─── Dataset content
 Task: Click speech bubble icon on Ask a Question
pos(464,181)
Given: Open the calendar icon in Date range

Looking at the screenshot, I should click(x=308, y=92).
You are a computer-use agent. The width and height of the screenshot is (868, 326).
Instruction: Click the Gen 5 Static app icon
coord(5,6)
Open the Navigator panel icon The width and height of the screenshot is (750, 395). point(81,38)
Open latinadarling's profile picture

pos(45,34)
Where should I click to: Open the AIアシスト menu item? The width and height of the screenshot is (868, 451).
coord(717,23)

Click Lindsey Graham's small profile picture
──────
#### [What you will do]
Output all of the material exactly as written.

#### [Task result]
 Task: Click speech bubble icon on Ask a Question
pos(464,181)
Given: Open the calendar icon in Date range

Looking at the screenshot, I should click(x=308, y=92).
You are a computer-use agent. The width and height of the screenshot is (868, 326).
Instruction: Click the Gen 5 Static app icon
coord(5,6)
Open the Navigator panel icon The width and height of the screenshot is (750, 395). point(81,38)
Open latinadarling's profile picture

pos(45,34)
Where should I click to: Open the AIアシスト menu item? The width and height of the screenshot is (868, 451).
coord(717,23)

Click Lindsey Graham's small profile picture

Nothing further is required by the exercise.